Would you transcribe all of the entries that follow, word for word?

Source information Block Start

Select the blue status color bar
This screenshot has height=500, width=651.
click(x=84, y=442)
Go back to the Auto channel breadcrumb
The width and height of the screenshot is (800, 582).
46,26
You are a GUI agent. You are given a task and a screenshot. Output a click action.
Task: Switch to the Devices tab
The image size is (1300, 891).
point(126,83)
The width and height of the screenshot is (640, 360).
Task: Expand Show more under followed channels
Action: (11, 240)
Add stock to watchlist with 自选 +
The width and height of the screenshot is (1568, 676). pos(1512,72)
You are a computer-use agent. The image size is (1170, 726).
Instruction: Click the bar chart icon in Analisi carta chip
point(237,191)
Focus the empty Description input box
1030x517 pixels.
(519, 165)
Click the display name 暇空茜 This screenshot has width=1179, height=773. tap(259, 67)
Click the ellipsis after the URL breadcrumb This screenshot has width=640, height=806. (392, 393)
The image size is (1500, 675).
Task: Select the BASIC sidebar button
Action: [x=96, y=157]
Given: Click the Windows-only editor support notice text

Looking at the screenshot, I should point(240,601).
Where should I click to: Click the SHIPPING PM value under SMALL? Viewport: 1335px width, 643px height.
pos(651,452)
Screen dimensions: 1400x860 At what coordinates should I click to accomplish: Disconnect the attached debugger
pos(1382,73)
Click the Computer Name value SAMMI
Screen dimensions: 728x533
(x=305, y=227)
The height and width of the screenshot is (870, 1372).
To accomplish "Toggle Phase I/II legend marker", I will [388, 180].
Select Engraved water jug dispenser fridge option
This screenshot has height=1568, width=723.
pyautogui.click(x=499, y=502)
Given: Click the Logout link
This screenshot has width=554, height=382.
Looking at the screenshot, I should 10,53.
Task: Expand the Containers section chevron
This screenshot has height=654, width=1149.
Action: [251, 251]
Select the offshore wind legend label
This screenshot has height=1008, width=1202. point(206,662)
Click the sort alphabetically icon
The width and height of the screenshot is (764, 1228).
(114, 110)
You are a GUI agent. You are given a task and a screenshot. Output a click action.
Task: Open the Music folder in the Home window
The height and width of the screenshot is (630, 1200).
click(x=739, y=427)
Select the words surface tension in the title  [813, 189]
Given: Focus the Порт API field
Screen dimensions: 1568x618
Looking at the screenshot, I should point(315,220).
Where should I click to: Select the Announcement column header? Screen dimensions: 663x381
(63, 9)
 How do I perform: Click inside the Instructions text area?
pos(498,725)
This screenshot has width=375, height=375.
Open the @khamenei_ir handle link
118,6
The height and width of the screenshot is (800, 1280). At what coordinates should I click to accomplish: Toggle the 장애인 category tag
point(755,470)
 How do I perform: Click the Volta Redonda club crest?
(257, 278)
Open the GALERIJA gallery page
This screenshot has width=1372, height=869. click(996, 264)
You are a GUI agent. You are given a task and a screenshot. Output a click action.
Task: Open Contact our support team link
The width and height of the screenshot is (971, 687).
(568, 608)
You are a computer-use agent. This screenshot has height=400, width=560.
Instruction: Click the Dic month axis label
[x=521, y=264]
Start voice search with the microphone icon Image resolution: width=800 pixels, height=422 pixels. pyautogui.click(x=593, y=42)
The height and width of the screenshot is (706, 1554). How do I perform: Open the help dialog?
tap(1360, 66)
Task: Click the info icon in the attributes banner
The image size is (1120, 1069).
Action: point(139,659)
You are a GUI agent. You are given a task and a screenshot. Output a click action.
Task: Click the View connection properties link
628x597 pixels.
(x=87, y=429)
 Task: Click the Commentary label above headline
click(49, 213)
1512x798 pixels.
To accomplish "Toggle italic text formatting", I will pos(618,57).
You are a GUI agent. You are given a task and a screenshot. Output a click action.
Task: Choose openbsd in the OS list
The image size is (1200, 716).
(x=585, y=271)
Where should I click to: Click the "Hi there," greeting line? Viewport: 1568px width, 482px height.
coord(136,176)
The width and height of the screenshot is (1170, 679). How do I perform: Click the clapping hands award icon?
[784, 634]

Source information Block End

> [Answer box]:
Select the blue status color bar
This screenshot has height=500, width=651.
click(x=84, y=442)
Go back to the Auto channel breadcrumb
The width and height of the screenshot is (800, 582).
46,26
You are a GUI agent. You are given a task and a screenshot. Output a click action.
Task: Switch to the Devices tab
The image size is (1300, 891).
point(126,83)
The width and height of the screenshot is (640, 360).
Task: Expand Show more under followed channels
Action: (11, 240)
Add stock to watchlist with 自选 +
The width and height of the screenshot is (1568, 676). pos(1512,72)
You are a computer-use agent. The image size is (1170, 726).
Instruction: Click the bar chart icon in Analisi carta chip
point(237,191)
Focus the empty Description input box
1030x517 pixels.
(519, 165)
Click the display name 暇空茜 This screenshot has width=1179, height=773. tap(259, 67)
Click the ellipsis after the URL breadcrumb This screenshot has width=640, height=806. (392, 393)
The image size is (1500, 675).
Task: Select the BASIC sidebar button
Action: [x=96, y=157]
Given: Click the Windows-only editor support notice text

Looking at the screenshot, I should point(240,601).
Where should I click to: Click the SHIPPING PM value under SMALL? Viewport: 1335px width, 643px height.
pos(651,452)
Screen dimensions: 1400x860 At what coordinates should I click to accomplish: Disconnect the attached debugger
pos(1382,73)
Click the Computer Name value SAMMI
Screen dimensions: 728x533
(x=305, y=227)
The height and width of the screenshot is (870, 1372).
To accomplish "Toggle Phase I/II legend marker", I will [388, 180].
Select Engraved water jug dispenser fridge option
This screenshot has height=1568, width=723.
pyautogui.click(x=499, y=502)
Given: Click the Logout link
This screenshot has width=554, height=382.
Looking at the screenshot, I should 10,53.
Task: Expand the Containers section chevron
This screenshot has height=654, width=1149.
Action: [251, 251]
Select the offshore wind legend label
This screenshot has height=1008, width=1202. point(206,662)
Click the sort alphabetically icon
The width and height of the screenshot is (764, 1228).
(114, 110)
You are a GUI agent. You are given a task and a screenshot. Output a click action.
Task: Open the Music folder in the Home window
The height and width of the screenshot is (630, 1200).
click(x=739, y=427)
Select the words surface tension in the title  [813, 189]
Given: Focus the Порт API field
Screen dimensions: 1568x618
Looking at the screenshot, I should point(315,220).
Where should I click to: Select the Announcement column header? Screen dimensions: 663x381
(63, 9)
 How do I perform: Click inside the Instructions text area?
pos(498,725)
This screenshot has width=375, height=375.
Open the @khamenei_ir handle link
118,6
The height and width of the screenshot is (800, 1280). At what coordinates should I click to accomplish: Toggle the 장애인 category tag
point(755,470)
 How do I perform: Click the Volta Redonda club crest?
(257, 278)
Open the GALERIJA gallery page
This screenshot has width=1372, height=869. click(996, 264)
You are a GUI agent. You are given a task and a screenshot. Output a click action.
Task: Open Contact our support team link
The width and height of the screenshot is (971, 687).
(568, 608)
You are a computer-use agent. This screenshot has height=400, width=560.
Instruction: Click the Dic month axis label
[x=521, y=264]
Start voice search with the microphone icon Image resolution: width=800 pixels, height=422 pixels. pyautogui.click(x=593, y=42)
The height and width of the screenshot is (706, 1554). How do I perform: Open the help dialog?
tap(1360, 66)
Task: Click the info icon in the attributes banner
The image size is (1120, 1069).
Action: point(139,659)
You are a GUI agent. You are given a task and a screenshot. Output a click action.
Task: Click the View connection properties link
628x597 pixels.
(x=87, y=429)
 Task: Click the Commentary label above headline
click(49, 213)
1512x798 pixels.
To accomplish "Toggle italic text formatting", I will pos(618,57).
You are a GUI agent. You are given a task and a screenshot. Output a click action.
Task: Choose openbsd in the OS list
The image size is (1200, 716).
(x=585, y=271)
Where should I click to: Click the "Hi there," greeting line? Viewport: 1568px width, 482px height.
coord(136,176)
The width and height of the screenshot is (1170, 679). How do I perform: Click the clapping hands award icon?
[784, 634]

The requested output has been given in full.